Rising CO2 levels are messing with fish minds
Carbon dioxide can do more than tickle your tongue—it can damage your brain, if you are a fish. Rising ocean concentrations of CO2 could interfere with a fish’s ability to hear, smell, turn, and evade predators, experiments have revealed.
“For several years, our team has been testing the performance of baby coral fishes in sea water containing higher levels of dissolved CO2—and it is now pretty clear that they sustain significant disruption to their central nervous system, which is likely to impair their chances of survival,” says Philip Munday of Australia’s James Cook University, an author of the Nature Climate Change study. In particular, the researchers found that a high CO2 level disrupted a key brain receptor, called GABA-A, in young clown and damsel fishes. Among other things, that scrambled their sense of hearing, meaning “they were confused and no longer avoided reef sounds during the day,” Munday says. “Being attracted to reefs during daylight would make them easy meat for predators.”
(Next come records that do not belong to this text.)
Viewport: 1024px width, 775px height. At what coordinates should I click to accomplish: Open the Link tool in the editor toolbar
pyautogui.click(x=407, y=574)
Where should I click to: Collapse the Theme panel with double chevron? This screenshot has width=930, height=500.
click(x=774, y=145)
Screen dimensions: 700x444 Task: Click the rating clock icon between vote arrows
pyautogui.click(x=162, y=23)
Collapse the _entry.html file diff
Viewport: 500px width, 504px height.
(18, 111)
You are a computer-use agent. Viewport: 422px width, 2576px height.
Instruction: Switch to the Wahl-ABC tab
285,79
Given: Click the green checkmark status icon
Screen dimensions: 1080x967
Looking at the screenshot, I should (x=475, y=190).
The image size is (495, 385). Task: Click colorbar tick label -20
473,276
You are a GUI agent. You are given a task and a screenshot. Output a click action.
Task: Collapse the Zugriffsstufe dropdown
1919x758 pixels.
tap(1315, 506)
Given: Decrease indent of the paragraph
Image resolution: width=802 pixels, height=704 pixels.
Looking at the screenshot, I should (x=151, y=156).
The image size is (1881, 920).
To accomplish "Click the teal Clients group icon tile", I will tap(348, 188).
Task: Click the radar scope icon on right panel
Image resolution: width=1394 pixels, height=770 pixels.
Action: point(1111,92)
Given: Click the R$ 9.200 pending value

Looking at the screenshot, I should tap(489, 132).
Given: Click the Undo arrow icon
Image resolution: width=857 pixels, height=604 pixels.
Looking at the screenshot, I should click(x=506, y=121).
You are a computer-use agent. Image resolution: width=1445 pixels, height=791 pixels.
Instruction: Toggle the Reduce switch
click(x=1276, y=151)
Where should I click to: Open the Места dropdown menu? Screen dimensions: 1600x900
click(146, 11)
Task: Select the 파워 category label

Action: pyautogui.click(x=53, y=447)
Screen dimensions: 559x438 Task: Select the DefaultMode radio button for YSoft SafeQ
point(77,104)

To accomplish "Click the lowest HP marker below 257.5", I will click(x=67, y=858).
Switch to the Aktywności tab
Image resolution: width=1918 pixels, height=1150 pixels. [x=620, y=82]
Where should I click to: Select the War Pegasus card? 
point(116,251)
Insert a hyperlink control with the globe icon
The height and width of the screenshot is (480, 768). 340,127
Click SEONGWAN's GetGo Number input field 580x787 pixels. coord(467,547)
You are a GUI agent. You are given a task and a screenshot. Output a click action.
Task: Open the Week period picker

With the ocean absorbing an estimated 2.3 billion tons of human-created CO2 every year, future levels could become high enough to affect a wide range of crustaceans and fishes, the team concludes, especially those which use a lot of oxygen. ❧
–David Malakoff
Nilsson, G.E. et al. 2012. Near-future carbon dioxide levels alter fish behaviour by interfering with neurotransmitter function. Nature Climate Change doi:10.1038/nclimate1352.